• Activity
Retype, exactly and with nothing added, the lines from the one showing "Where should I" through the final line of the material. Omit pictures.

• Records provided
--- --- ---

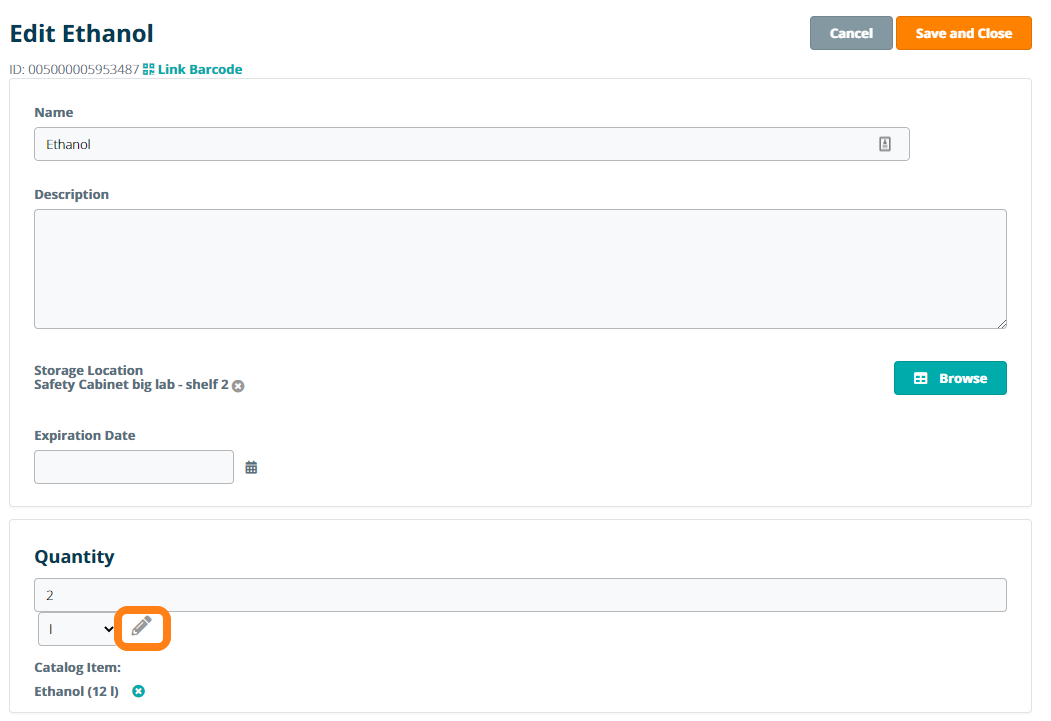Image resolution: width=1051 pixels, height=721 pixels.
Task: Click the pencil icon beside the unit selector
Action: (142, 627)
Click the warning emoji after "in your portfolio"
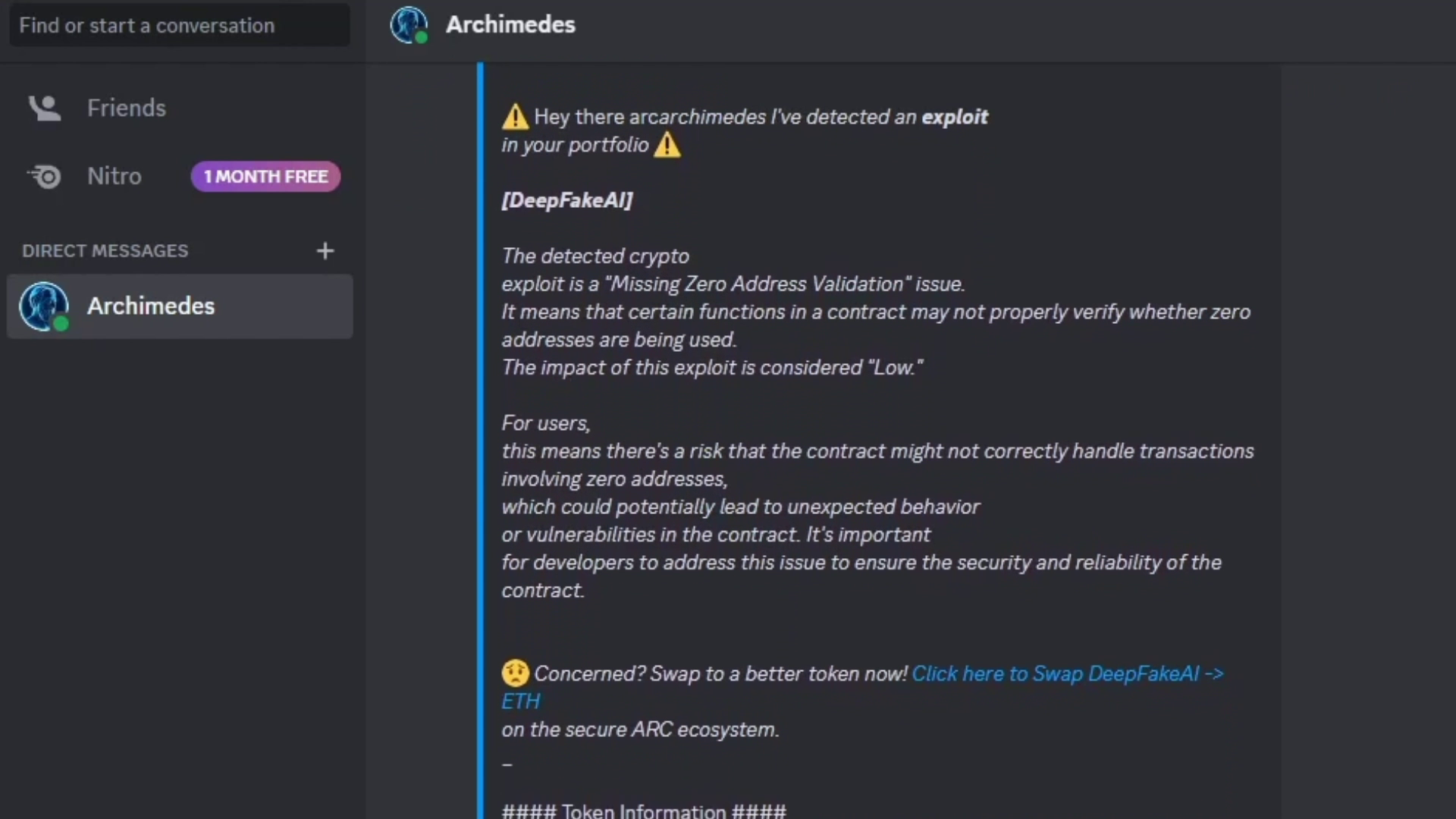Image resolution: width=1456 pixels, height=819 pixels. click(667, 145)
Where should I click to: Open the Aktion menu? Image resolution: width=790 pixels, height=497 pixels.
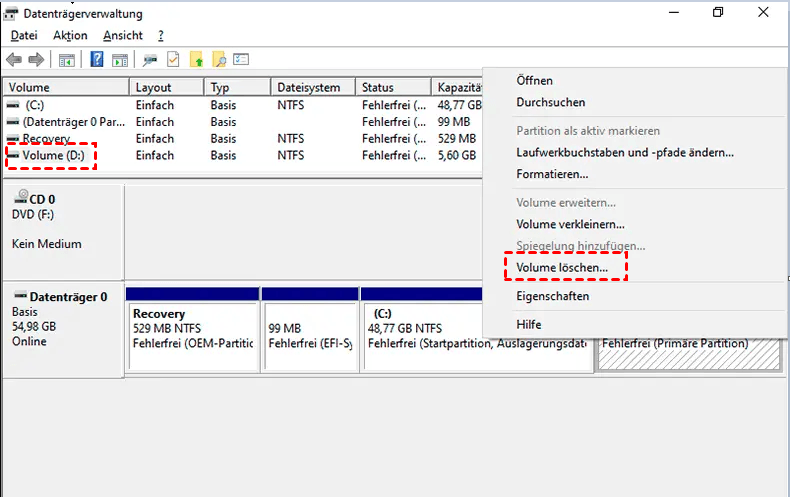click(70, 35)
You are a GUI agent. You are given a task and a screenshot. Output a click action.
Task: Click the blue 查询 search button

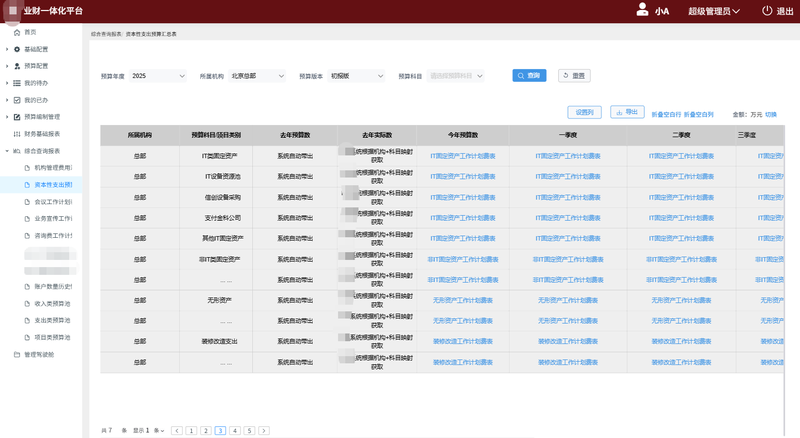coord(528,75)
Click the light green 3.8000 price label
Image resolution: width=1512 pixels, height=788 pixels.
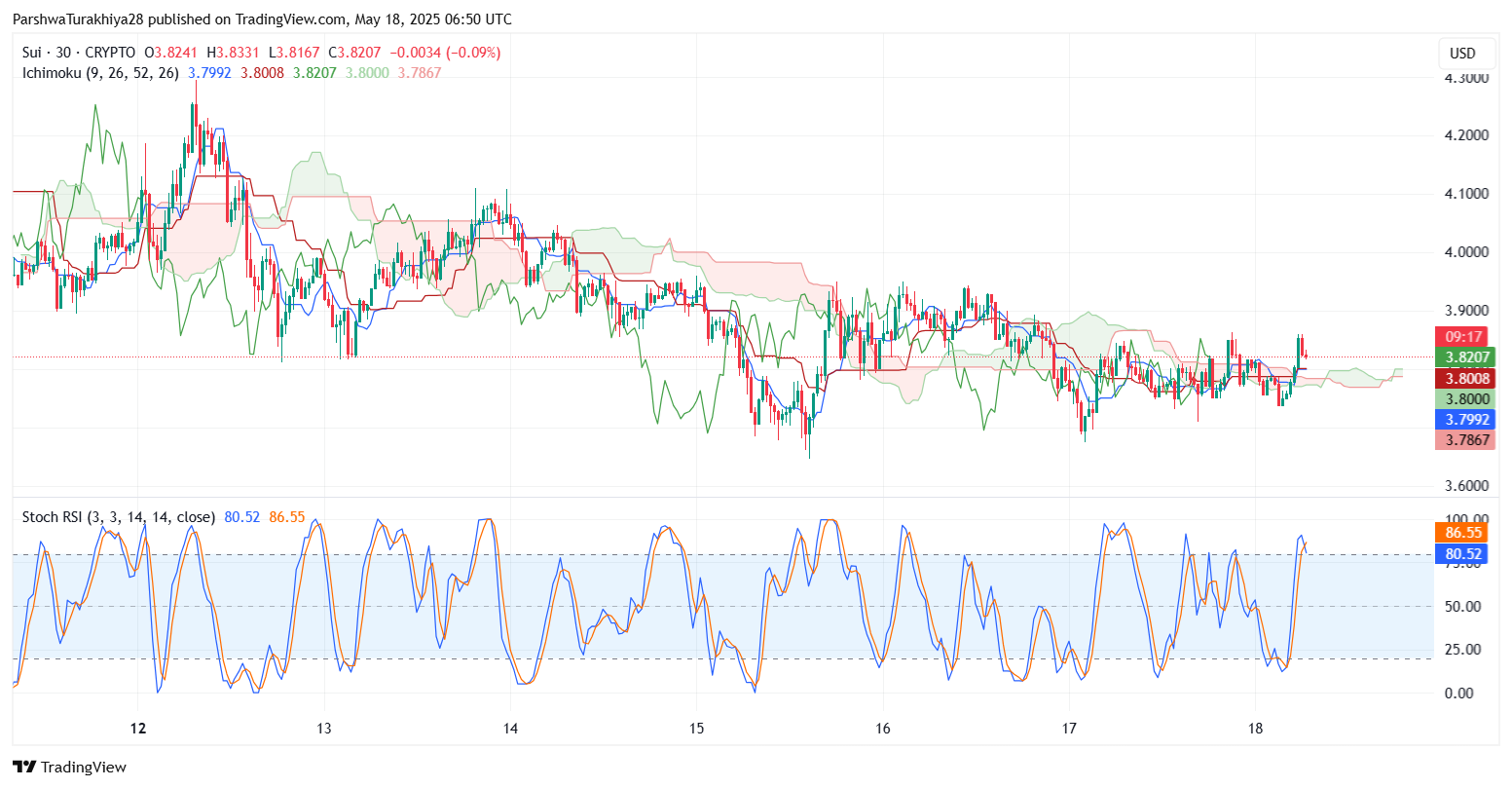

--- --- ---

• Solution to the problem
Where should I click to: Open the Aktion menu? Image resolution: width=790 pixels, height=497 pixels.
click(70, 35)
You are a GUI agent. You are given a task and a screenshot. Output a click action.
Task: Click the blue 查询 search button

coord(528,75)
Click the light green 3.8000 price label
Image resolution: width=1512 pixels, height=788 pixels.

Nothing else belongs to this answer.